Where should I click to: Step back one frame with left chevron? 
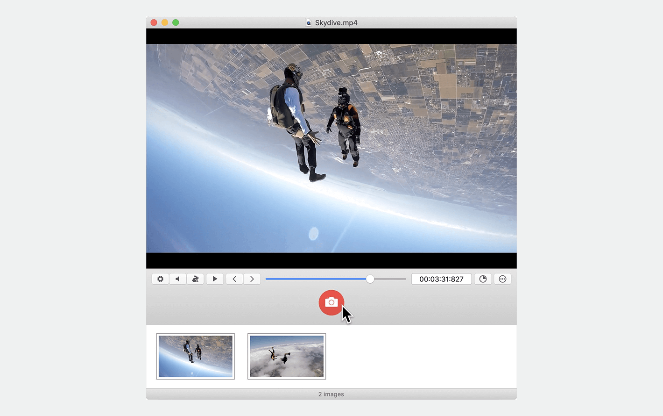click(x=234, y=279)
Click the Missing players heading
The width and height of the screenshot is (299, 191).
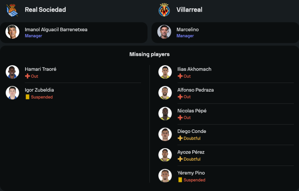click(x=150, y=54)
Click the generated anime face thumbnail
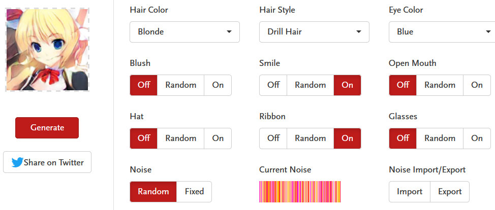This screenshot has width=495, height=210. point(47,49)
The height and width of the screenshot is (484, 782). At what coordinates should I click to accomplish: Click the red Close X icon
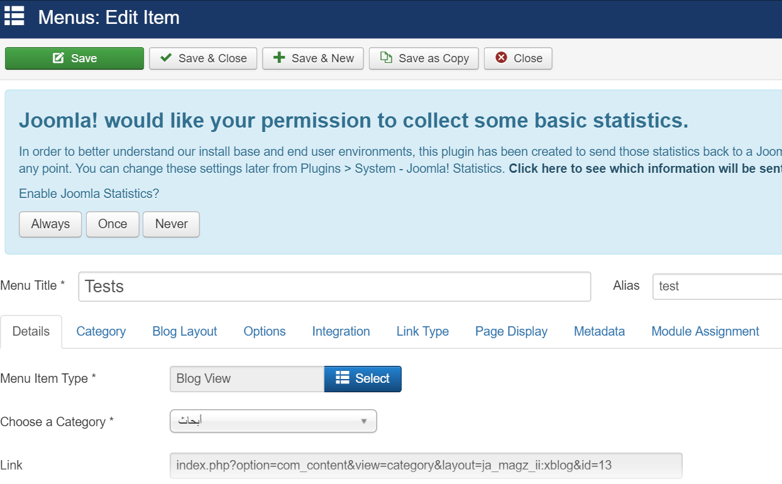[x=501, y=58]
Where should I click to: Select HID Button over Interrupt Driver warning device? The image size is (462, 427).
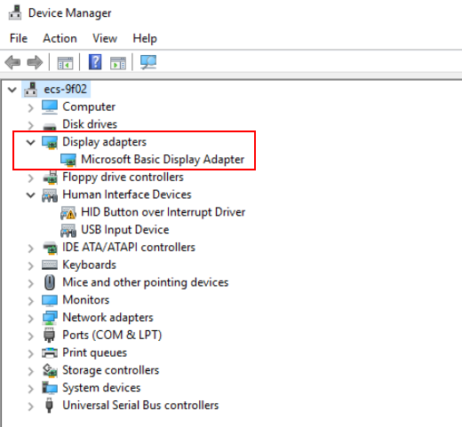click(x=163, y=212)

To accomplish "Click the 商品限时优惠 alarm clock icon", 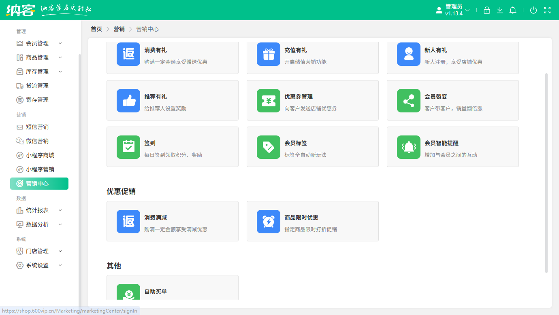I will pyautogui.click(x=269, y=222).

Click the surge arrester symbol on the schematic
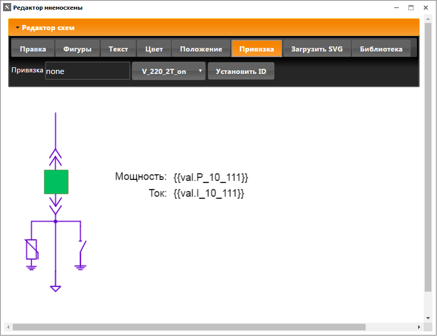tap(32, 248)
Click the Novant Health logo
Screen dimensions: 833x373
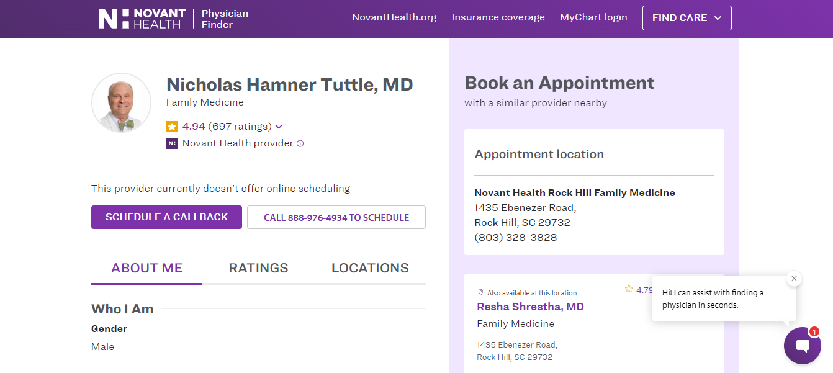point(142,19)
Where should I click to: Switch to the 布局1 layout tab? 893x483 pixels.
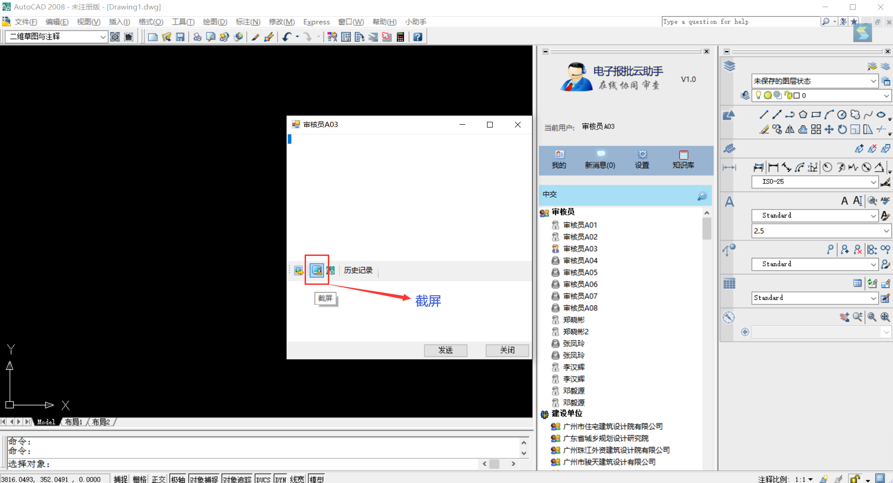click(73, 422)

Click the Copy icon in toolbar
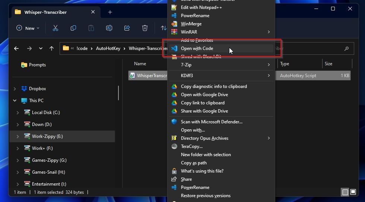point(73,28)
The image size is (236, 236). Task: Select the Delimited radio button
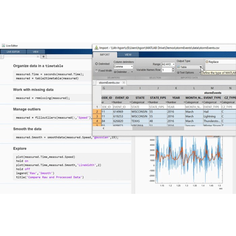97,64
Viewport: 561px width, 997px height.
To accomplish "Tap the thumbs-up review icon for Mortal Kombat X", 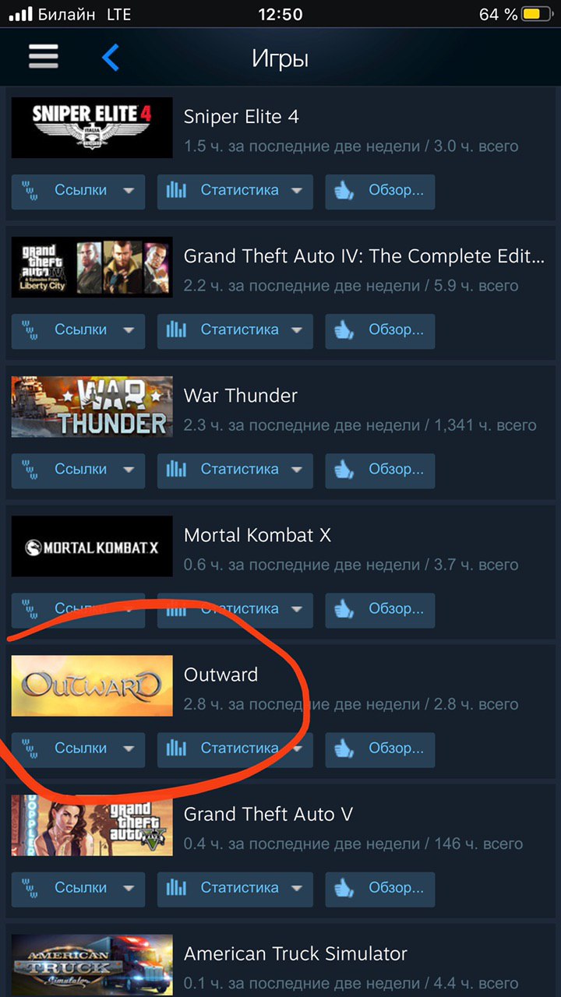I will [344, 609].
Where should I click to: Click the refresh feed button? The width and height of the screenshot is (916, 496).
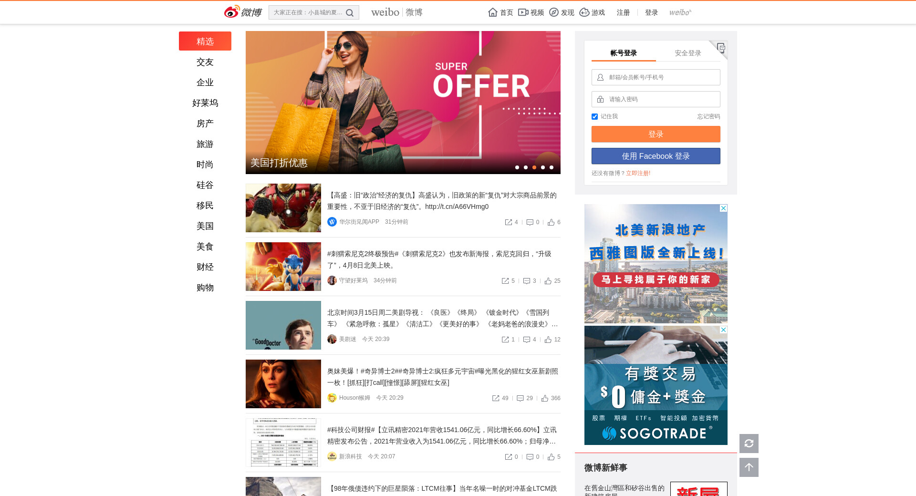pos(749,444)
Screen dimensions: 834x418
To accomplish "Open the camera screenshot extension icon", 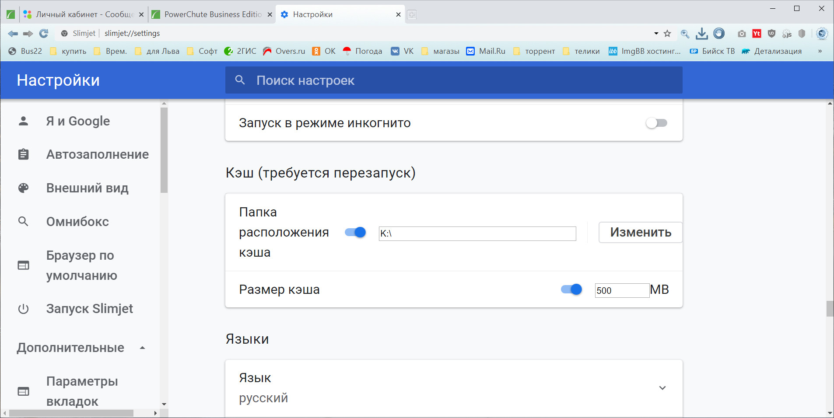I will 742,34.
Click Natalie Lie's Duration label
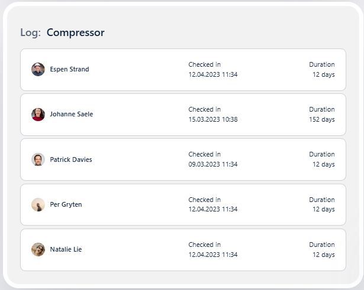The height and width of the screenshot is (290, 364). 321,245
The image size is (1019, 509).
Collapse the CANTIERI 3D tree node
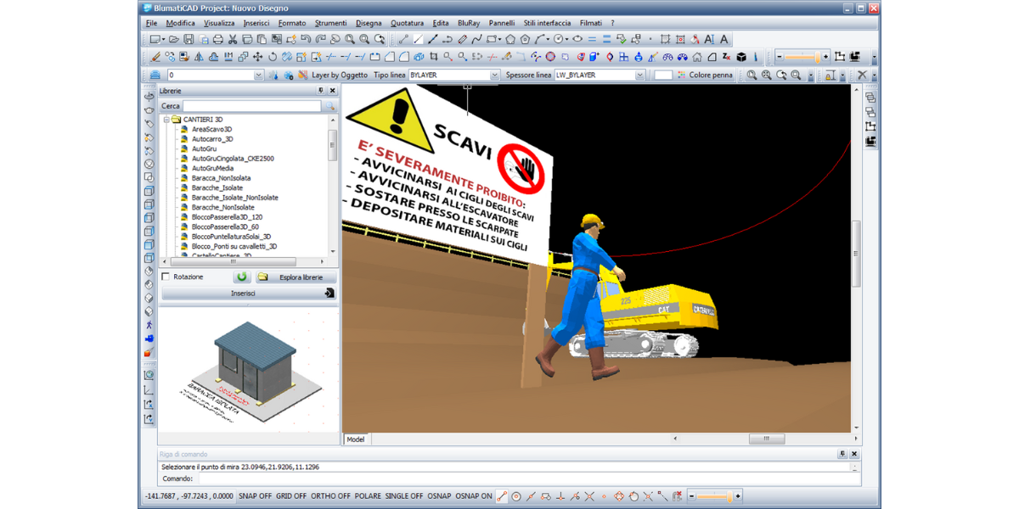(x=166, y=120)
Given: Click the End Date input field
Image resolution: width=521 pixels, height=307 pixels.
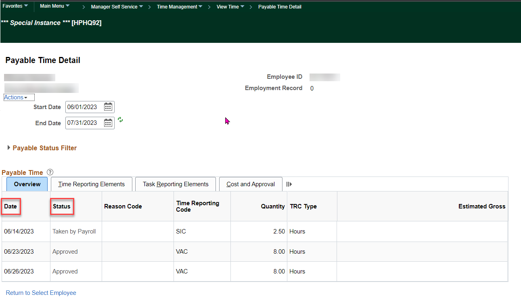Looking at the screenshot, I should [x=84, y=123].
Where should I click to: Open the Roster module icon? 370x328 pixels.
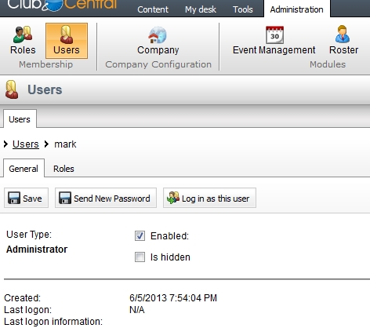[343, 35]
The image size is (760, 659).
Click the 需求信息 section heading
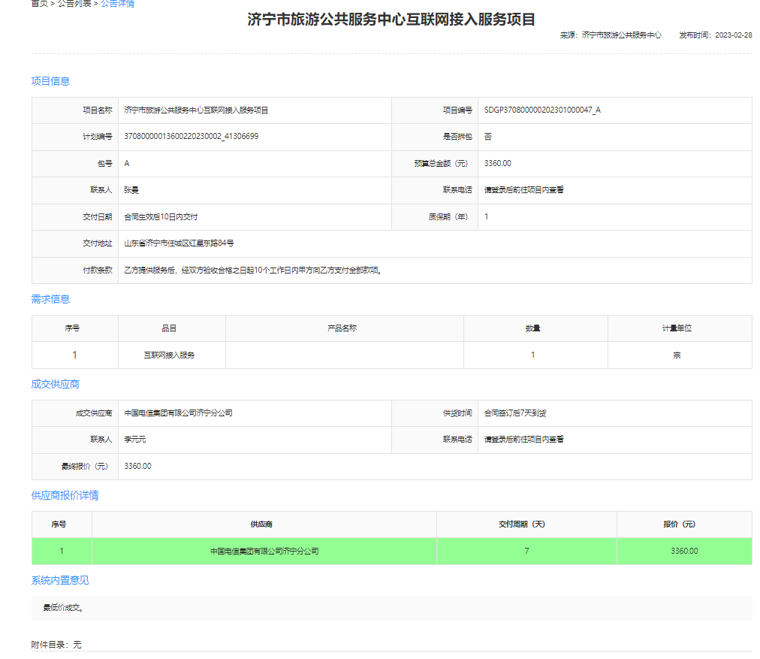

---*---

- _The problem_: Reproduce, with the pictures omitted, exactly those lines that run from the line with "The image size is (1019, 509)." to the last line of the material, both ends included.

- _Result for this task_:
The image size is (1019, 509).
Collapse the CANTIERI 3D tree node
(x=166, y=120)
Given: Click the End Date input field
Image resolution: width=521 pixels, height=307 pixels.
Looking at the screenshot, I should [x=84, y=123].
Where should I click to: Open the Roster module icon? 370x328 pixels.
[343, 35]
The image size is (760, 659).
Click the 需求信息 section heading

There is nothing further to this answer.